▶ Excerto do documento
# # # # #
Qual é então o programa da presidência portuguesa e que objetivos prossegue? A resposta encontra-se no sítio Internet e no próprio programa da presidência. São cinco as grandes prioridades, alinhadas com a agenda estratégica da própria União:

- A resiliência europeia, com o acento na recuperação pós-pandémica, através do aumento do investimento e a recuperação da economia (incluindo a execução eficiente e eficaz dos QFP e PRR), e o reforço da solidariedade e dos valores. Os planos nacionais serão essenciais para essa recuperação, ocorrendo uma parte importante da sua avaliação, coordenação e concretização durante o semestre da presidência portuguesa.

- A Europa social, visando a melhoria do modelo social europeu e da coesão social; destaque para a Cimeira Social de maio como meio de debater a dimensão social para a retoma da economia, a transição digital e climática e o reforço do pilar europeu dos direitos sociais.
# # # # #
Substitui "semestre" por "período" no excerto sobre a presidência portuguesa e reproduz o trecho que começa em "- A resiliência" e segue até "da presidência portuguesa.". Os dados que se seguem provêm de outra fonte.
# # # # #
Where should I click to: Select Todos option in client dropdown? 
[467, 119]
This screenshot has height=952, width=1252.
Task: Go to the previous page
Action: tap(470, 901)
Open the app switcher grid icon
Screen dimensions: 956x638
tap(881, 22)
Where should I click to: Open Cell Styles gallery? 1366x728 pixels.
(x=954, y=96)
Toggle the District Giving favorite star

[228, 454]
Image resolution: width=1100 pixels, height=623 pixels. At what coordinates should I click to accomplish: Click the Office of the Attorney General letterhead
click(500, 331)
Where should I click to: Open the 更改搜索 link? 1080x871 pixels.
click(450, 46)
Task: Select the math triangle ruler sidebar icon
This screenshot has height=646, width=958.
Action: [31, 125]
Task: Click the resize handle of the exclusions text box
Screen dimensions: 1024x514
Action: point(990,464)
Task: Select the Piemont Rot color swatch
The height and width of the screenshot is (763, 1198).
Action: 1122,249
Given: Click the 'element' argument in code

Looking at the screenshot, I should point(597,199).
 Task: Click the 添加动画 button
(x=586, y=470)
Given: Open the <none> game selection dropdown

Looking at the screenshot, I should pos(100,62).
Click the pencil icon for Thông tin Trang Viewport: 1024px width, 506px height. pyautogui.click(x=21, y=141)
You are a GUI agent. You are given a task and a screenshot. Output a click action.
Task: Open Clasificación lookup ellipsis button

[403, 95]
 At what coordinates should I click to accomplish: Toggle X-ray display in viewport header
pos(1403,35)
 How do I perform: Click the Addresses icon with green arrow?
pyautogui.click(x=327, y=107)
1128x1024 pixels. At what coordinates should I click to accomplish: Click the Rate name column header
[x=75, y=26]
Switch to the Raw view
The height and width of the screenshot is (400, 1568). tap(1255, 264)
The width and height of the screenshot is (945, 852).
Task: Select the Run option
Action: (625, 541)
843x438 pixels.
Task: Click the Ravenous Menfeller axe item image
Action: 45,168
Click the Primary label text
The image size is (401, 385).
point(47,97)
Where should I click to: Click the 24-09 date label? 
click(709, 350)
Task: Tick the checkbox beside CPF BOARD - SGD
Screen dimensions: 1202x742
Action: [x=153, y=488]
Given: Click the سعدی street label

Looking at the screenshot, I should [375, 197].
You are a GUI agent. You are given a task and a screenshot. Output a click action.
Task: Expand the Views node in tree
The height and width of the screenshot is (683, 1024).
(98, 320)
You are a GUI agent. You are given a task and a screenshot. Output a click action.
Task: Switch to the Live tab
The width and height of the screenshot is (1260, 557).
# # # # #
▶ Resposta
- A resiliência europeia, com o acento na recuperação pós-pandémica, através do aumento do investimento e a recuperação da economia (incluindo a execução eficiente e eficaz dos QFP e PRR), e o reforço da solidariedade e dos valores. Os planos nacionais serão essenciais para essa recuperação, ocorrendo uma parte importante da sua avaliação, coordenação e concretização durante o período da presidência portuguesa.